### Your assignment
Write each entry out again verbatim, pictures excluded.

Stored items
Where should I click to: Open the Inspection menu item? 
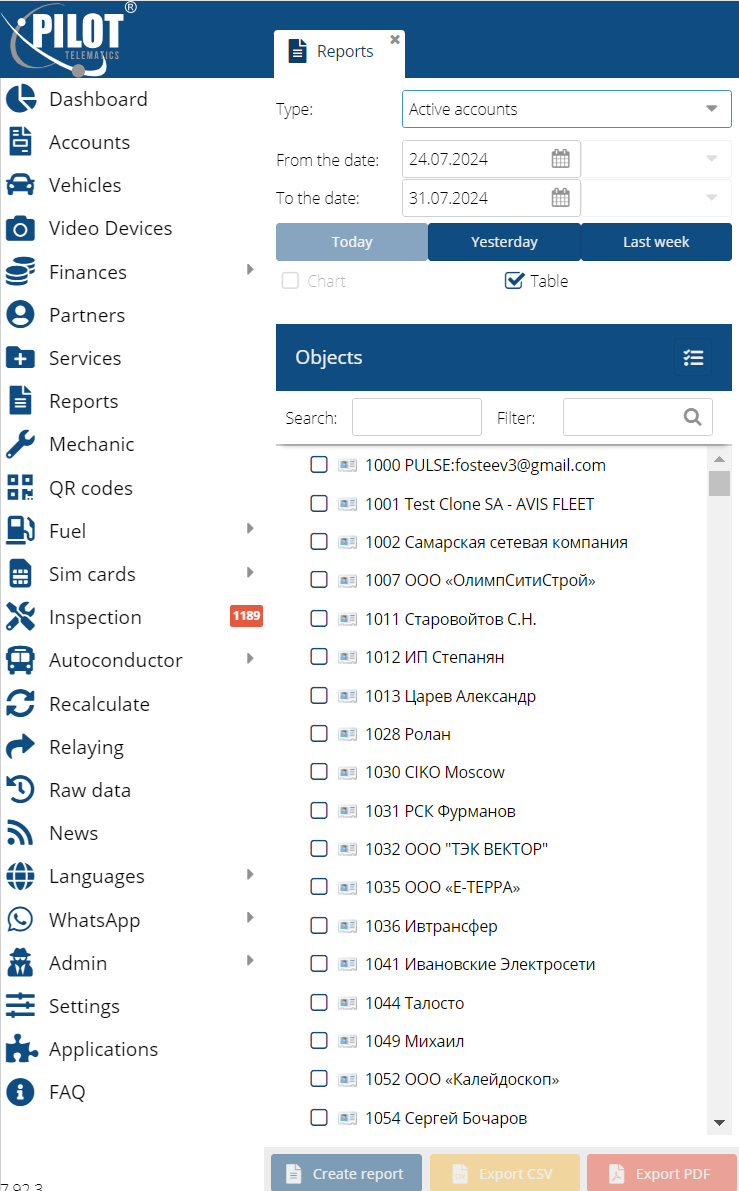(95, 618)
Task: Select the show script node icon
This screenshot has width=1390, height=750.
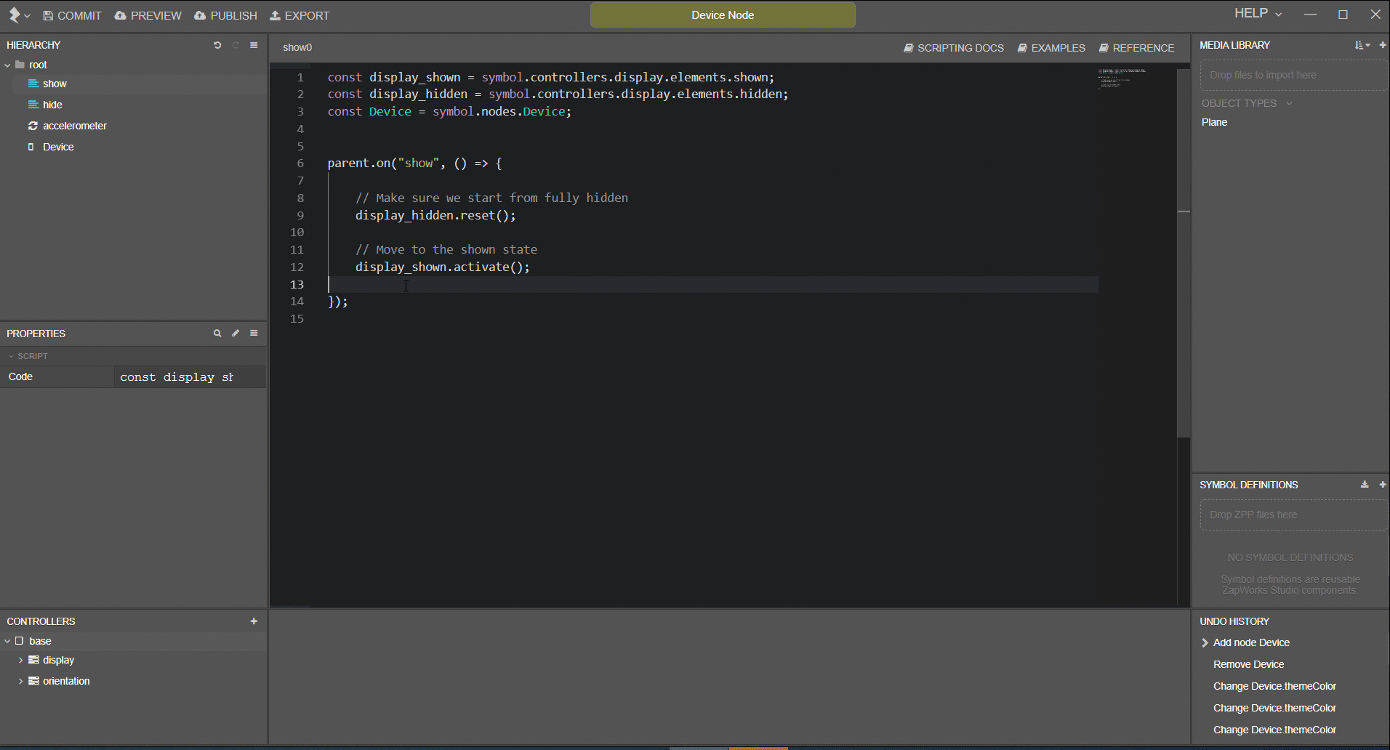Action: pos(32,83)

### Solution below
Where should I click to: Open the Inspection menu item? 
(95, 618)
Task: Select the show script node icon
This screenshot has width=1390, height=750.
Action: pos(32,83)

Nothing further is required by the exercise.